In the first five days of his presidency, Trump has put the enormous power of the nation's highest office behind spurious — and easily disproved — claims.
He began with trivial falsehoods about the size of the crowds at his inauguration but has since escalated a more grave claim that undermines the trustworthiness of the nation's electoral system. In a White House reception Monday night for congressional leaders, Trump alleged that as many as five million undocumented immigrants voted in the 2016 election, denying him a popular-vote majority.
It was a claim that Trump had made in the aftermath of the election, with no evidence to back it up. As unsettling as that was in a president-elect, the implications are far greater when something clearly untrue is spread by a commander in chief - and when the weight and resources of his administration are brought to bear in amplifying such information.
White House press secretary Sean Spicer, whose own credibility has been undercut during his first week on the job, offered no verifiable evidence Tuesday to back up the president's claim.
"The president does believe that," Spicer said. "He has stated that before. I think he's stated his concerns of voter fraud and people voting illegally during the campaign, and he continues to maintain that belief based on studies and evidence that people have presented to him."

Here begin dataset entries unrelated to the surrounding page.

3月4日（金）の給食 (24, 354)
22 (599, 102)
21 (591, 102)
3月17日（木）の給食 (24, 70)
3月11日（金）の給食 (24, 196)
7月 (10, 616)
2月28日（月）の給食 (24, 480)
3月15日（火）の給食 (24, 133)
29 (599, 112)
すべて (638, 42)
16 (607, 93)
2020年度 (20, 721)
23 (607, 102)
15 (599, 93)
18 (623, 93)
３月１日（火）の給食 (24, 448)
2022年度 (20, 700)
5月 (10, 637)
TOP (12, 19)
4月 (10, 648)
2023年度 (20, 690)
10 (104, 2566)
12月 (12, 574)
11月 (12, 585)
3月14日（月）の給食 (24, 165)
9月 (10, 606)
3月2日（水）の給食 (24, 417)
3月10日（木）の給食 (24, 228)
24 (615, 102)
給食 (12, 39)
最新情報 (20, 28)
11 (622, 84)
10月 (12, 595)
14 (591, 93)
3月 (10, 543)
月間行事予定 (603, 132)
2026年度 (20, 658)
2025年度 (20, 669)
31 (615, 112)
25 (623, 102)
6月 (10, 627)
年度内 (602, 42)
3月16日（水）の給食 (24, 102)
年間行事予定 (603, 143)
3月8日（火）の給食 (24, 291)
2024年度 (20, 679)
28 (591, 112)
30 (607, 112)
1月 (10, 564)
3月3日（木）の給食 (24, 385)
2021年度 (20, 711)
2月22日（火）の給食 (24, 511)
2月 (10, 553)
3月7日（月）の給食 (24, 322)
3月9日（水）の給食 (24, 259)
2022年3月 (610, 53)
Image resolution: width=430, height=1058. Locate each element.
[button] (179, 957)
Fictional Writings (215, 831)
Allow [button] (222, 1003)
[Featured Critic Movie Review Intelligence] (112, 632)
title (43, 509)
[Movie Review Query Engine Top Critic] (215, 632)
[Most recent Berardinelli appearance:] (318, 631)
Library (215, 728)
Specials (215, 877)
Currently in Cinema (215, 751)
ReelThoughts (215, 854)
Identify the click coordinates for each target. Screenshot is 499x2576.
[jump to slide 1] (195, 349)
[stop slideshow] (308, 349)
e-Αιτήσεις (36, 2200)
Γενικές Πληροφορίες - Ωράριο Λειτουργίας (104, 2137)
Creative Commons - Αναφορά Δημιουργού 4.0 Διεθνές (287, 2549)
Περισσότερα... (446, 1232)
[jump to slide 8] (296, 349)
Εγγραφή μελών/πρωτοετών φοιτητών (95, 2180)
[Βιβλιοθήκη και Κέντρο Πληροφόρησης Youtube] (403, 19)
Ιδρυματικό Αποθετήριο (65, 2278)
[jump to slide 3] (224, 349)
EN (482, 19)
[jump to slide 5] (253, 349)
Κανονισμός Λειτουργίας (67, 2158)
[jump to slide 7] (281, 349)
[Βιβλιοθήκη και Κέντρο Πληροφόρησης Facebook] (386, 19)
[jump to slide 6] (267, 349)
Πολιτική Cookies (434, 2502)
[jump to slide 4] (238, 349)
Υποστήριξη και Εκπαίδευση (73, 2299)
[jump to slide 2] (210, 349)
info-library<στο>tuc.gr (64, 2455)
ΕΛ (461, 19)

Beliefs, however, are not the same as facts. Pressed to produce that evidence upon which Trump bases his assertion, Spicer said that a 2008 study by the Pew Charitable Trusts "showed 14 percent of people who voted were noncitizens. There's other studies that have been presented to him. It's a belief he maintains."
Pew made no such finding. Its study, it has noted, was issued in 2012 and dealt with inaccurate, outdated voter registration rolls. It did not address large-scale voter fraud.
Trump's attraction to conspiracy theories and his contempt for facts that tarnish his pride may have serious implications for his ability to govern.
At the California State Capitol on Tuesday, Governor Jerry Brown used his annual State of the State address to criticize the new president for his refusal to tether himself to the facts.
"Above all else, we have to live in the truth," Brown said. "When the science is clear or when our own eyes tell us that the seats in this chamber are filled or that the sun is shining, we must say so, not construct some alternate universe of non-facts that we find more pleasing."
Old reflex
Trump allies — and adversaries — had hoped that with his inauguration, he would leave behind the hyperbolic reality-show culture that made him a celebrity. In the late stages of his presidential campaign, Trump had disavowed his years-long promotion of the racially tainted falsehood that Barack Obama, the nation's first African-American president, was born outside the United States and therefore an illegitimate president.
But the first days of his presidency show that, for Trump, old reflexes are hard to change.
Veterans of previous White Houses say they can recall no precedent for what Trump and his top aides are doing. They worry about the implications of this untethering from the truth when big decisions must be made about dealing with terrorism or charting the course of the economy.
"The degree to which they are creating their own reality, the degree to which they simply make up their own scripts, is striking," said Peter Wehner, a Trump critic who was a top strategist in the George W. Bush White House. "It's a huge deal, because in the end you really can't govern, and you can't persuade people, if you do not have a common basis of fact."
Trump daily fare? — Photo: Eleventh Earl
Former Arkansas governor Mike Huckabee, who was a stalwart Trump supporter, told Fox Business Network on Tuesday that he was mystified by Trump's claim about illegal voters — and by his motivations for bringing it up.
"I have no evidence whatsoever, and I don't know that anyone does, that there are that many illegal people who voted," Huckabee said. "And frankly it doesn't matter. He's the president, and whether 20 million people voted, it doesn't matter anymore."
Republican Senator Lindsey Graham of South Carolina said that Trump's claim "undermines faith in our democracy. It's not coming from a candidate for office. It's coming from the man who holds the office. So I am begging the president, share with us the information you have about this, or please stop saying it."
What made Trump's claim more exasperating to fellow Republicans was that it had come as his new administration seemed to be getting back on track after a set of embarrassments during its first weekend.
On Saturday, the new president stood at CIA headquarters, before a wall of stars memorializing slain officers, and said that a dishonest media had refused to report the true size of the crowd on the Mall for his inauguration. Trump offered his own estimate of "a million, a million and a half people."
Later that day, he dispatched Spicer to the White House briefing room, where the press secretary - in his first formal encounter in that setting with the reporters who cover the president - rattled off another round of unproved figures and contended that the crowd represented "the largest audience to ever witness an inauguration, period - both in person and around the globe."
On Sunday, White House counselor Kellyanne Conway compounded the damage in a contentious interview with NBC's "Meet the Press" in which she said: "Sean Spicer, our press secretary, gave alternative facts."
Show moderator Chuck Todd responded: "Alternative facts aren't facts. They are falsehoods."
Until Trump's comments Monday night about illegal voters, it had appeared that the new administration might be regaining its footing after that wobbly start.
During the day, Trump signed a set of executive orders and stayed on message during meetings with leaders from business and organized labor. Spicer had handled his Monday briefing with aplomb, taking questions from reporters for more than an hour.
The failure by Trump and his team to maintain that discipline will do long-term damage, said Matthew Dowd, who was the chief strategist for George W. Bush's 2004 reelection campaign. "I don't think he realizes how much he is hurting himself."
Then again, Trump may well believe that this is the style which brought him to the White House, in defiance of every expectation. Americans knew what they were getting when they elected him.